Riding On The Backs Of The Fans

With the winter transfer window still upon us, Drew Goodsell asks how much football fans really benefit from ‘lucrative’ shirt sponsorship deals.

Football shirts don’t come cheap. £223m is the total cost borne by corporate sponsors of the Top 20 team shirts as seen on the Premier League pitch, according to sportingintelligence.com. Locally, West Ham United netted £20m over three and half years from Betway – and that’s only for the Betway logo to appear around the Boleyn ground and on 11 first-team claret-and-blue shirts.

But what do West Ham fans get out of this? Is there a pay-off for the punter as a result of these high scoring, shirt sponsoring deals? A short survey of lucrative deals and turnstile ticket prices shows there is no correlation between them.

If sponsorship deals were being used to benefit the fans, we would expect to see ticket prices being held down regardless of the high status of visiting teams. Instead, the continuing variation in turnstile prices suggests that the clubs are NOT passing on the benefits to their loyal supporters.

Yokohama Tyres sponsor Chelsea FC to the tune of £40m a year. This is more than twice the amount brought in under the club’s previous arrangement with Samsung (£18m per year). Yet this increase has made no difference to the paying customers that pack the stadium. The lowest home game ticket price remains £52; and, depending on the status of the opposition, the price of a seat rises to £87.

Despite Arsenal enjoying £30m a year in a shirt sponsorship deal from Emirates, the airline, the Gunners’ ticket price variation is even wider, ranging from £27 for low status visitors up to £97 – twice as much variation as there is at Stamford Bridge.

The same degree of variation also occurs at West Ham: £25 a seat when a low status club comes to East London; and £95 when it’s a top drawer team. As far as the fans are concerned, the £6m a year from Betway is nowhere to be seen.

The fact that the punters are not getting much benefit from shirt sponsorship deals, is further confirmed by Premier League newcomers AFC Bournemouth. Their shirt sponsorship revenue currently amounts to a measly £750,000 – 40 times less than the value of the Chelsea deal; but Bournemouth supporters are the only ones who do NOT have to pay extra when a top team comes to their ground. Bournemouth’s owners have settled on a fixed ticket price of £32 which applies to every home game throughout the season.

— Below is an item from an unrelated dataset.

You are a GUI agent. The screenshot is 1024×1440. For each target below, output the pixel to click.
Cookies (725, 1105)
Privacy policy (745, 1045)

In short, the money put into the clubs through corporate shirt deals clearly has no trickle-down effect on the ticket prices paid by their supporters.

 

Club Shirt Sponsor Value Per Year Cheapest Adult Ticket Most Expensive Adult Ticket
Manchester United Chevrolet £47m £31 £58
Chelsea Yokohama Tyres £40m £52 £87
Arsenal Fly Emirates £30m £27 £97
Liverpool Standard Chartered £25m £37 £59
Manchester City Etihad Airways £20m £42 £58
Tottenham Hotspur AIA £16m £32 £81
Newcastle United Wonga £6m £27 £45
West Ham United Betway £6m £25 £95
Everton Chang Beer £5.3m £35 £49
Aston Villa Intuit Quickbooks £5m £23 £45
Crystal Palace Mansion Casino £5m £23 £45
Sunderland Dafabet £5m £25 £40
Swansea City* GWFX £4m
Stoke City Bet365 £3m £25 £50
Watford 138.com £1.4m £36 £42
West Bromwich Albion TLC Bet £1.2m £25 £39
Leicester City King Power £1m £22 £50
Norwich City Aviva £1m £30 £50
Southampton Veho £1m £34 £54
Bournemouth Mansion Casino £750,000 £32 £32

 

*Swansea City ticket prices not available.